10. The Ryan fiscal 2013 budget includes no means to pay for a $4.5 trillion tax cut aimed overwhelmingly at upper-income households. Ryan’s additional tax cuts are ignored in the budget tables for his 2013 plan, which reflect revenue averaging 18.3 percent of GDP over fiscal 2013-2022. This mirrors the CBO’s long-term analysis of Ryan’s budget which uses the same false assumption—provided by Ryan’s staff—that revenue will somehow total 19 percent of GDP over the long run (fiscal 2025 and beyond). The independent TPC analysis of the explicit details of Ryan’s budget shows revenue averaging only 15.5 percent of GDP over fiscal 2013-2022. Further, while he claims that his revenue targets can be met by “broadening the tax base,” Ryan hasn’t specified a single tax expenditure (the largest categories of tax base-narrowers) that would be eliminated, and has insisted that two of the largest such expenditures—the highly regressive preferential tax rates on capital gains and dividends—must be maintained. With zero base broadening or realistic assumptions about tax reform based on estimates by CRS, public debt under the Ryan budget would be between $3.0 trillion (+19.6 percent) and $5.3 trillion (+34.2 percent) higher by 2022 without the magic asterisk—a significant margin of dishonesty.

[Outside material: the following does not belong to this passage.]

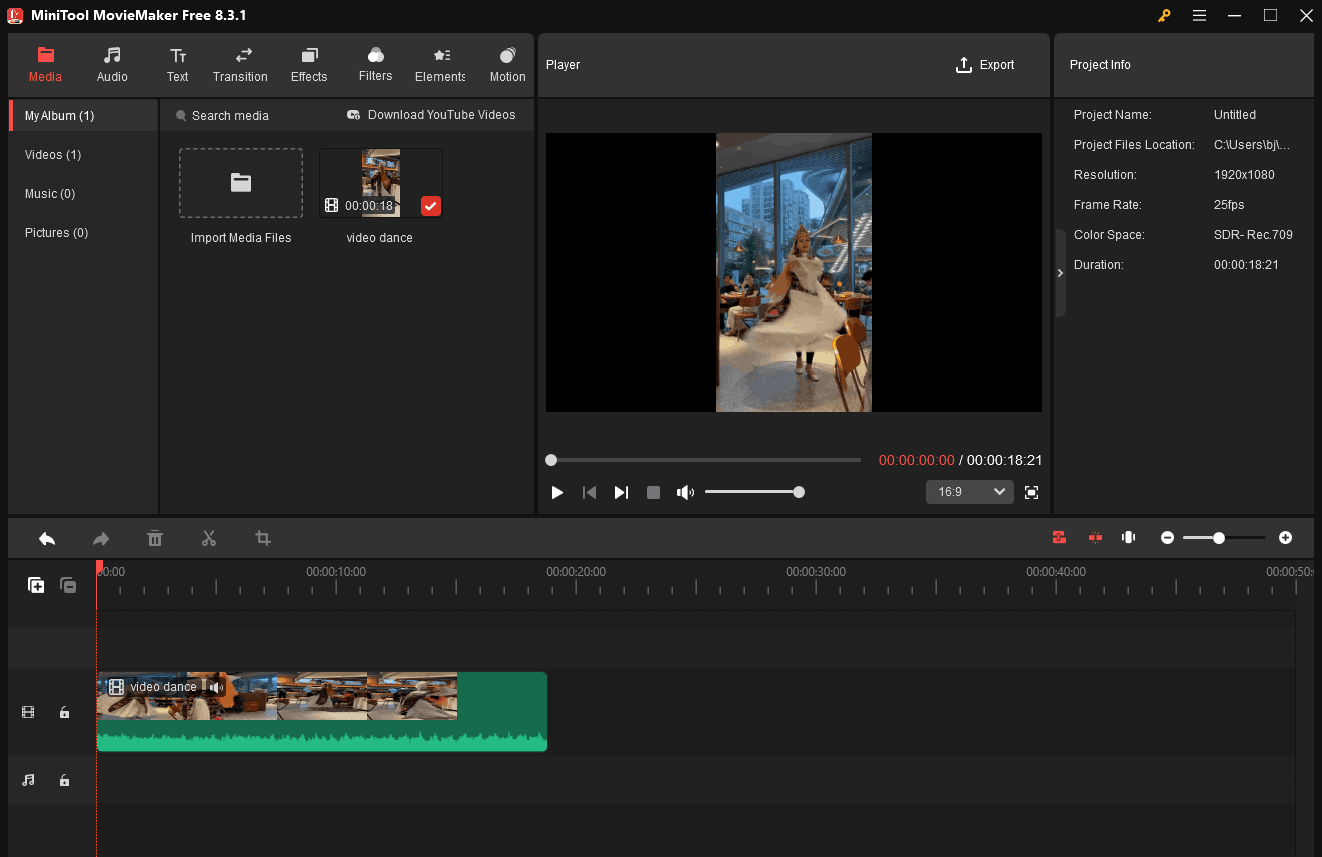Select the video dance thumbnail in My Album

381,182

Romney embraced Ryan’s fiscal 2013 budget in April, and modeled much of his budget and economic plan, Believe in America: Mitt Romney’s Plan for Jobs and Economic Growth, around Ryan’s budgetary blueprints, but now it’s explicit: The Romney-Ryan fiscal agenda would wreak havoc on the middle class—and the U.S. economy at large—in order to keep cutting taxes for millionaires. Romney and Ryan are not serious about accelerating economic recovery or stabilizing the long-term fiscal outlook, or even proposing evidence-based solutions to our actual economic challenges (raising millionaires’ disposable income is not one of them). What they would enact, if given the chance, would increase unemployment, slow near-term economic growth, destroy the safety net and social insurance programs, and defund non-security discretionary investments, all in order to lavish millionaires with tax cuts more than twice as large as those that would be afforded by continuing all the Bush-era tax cuts.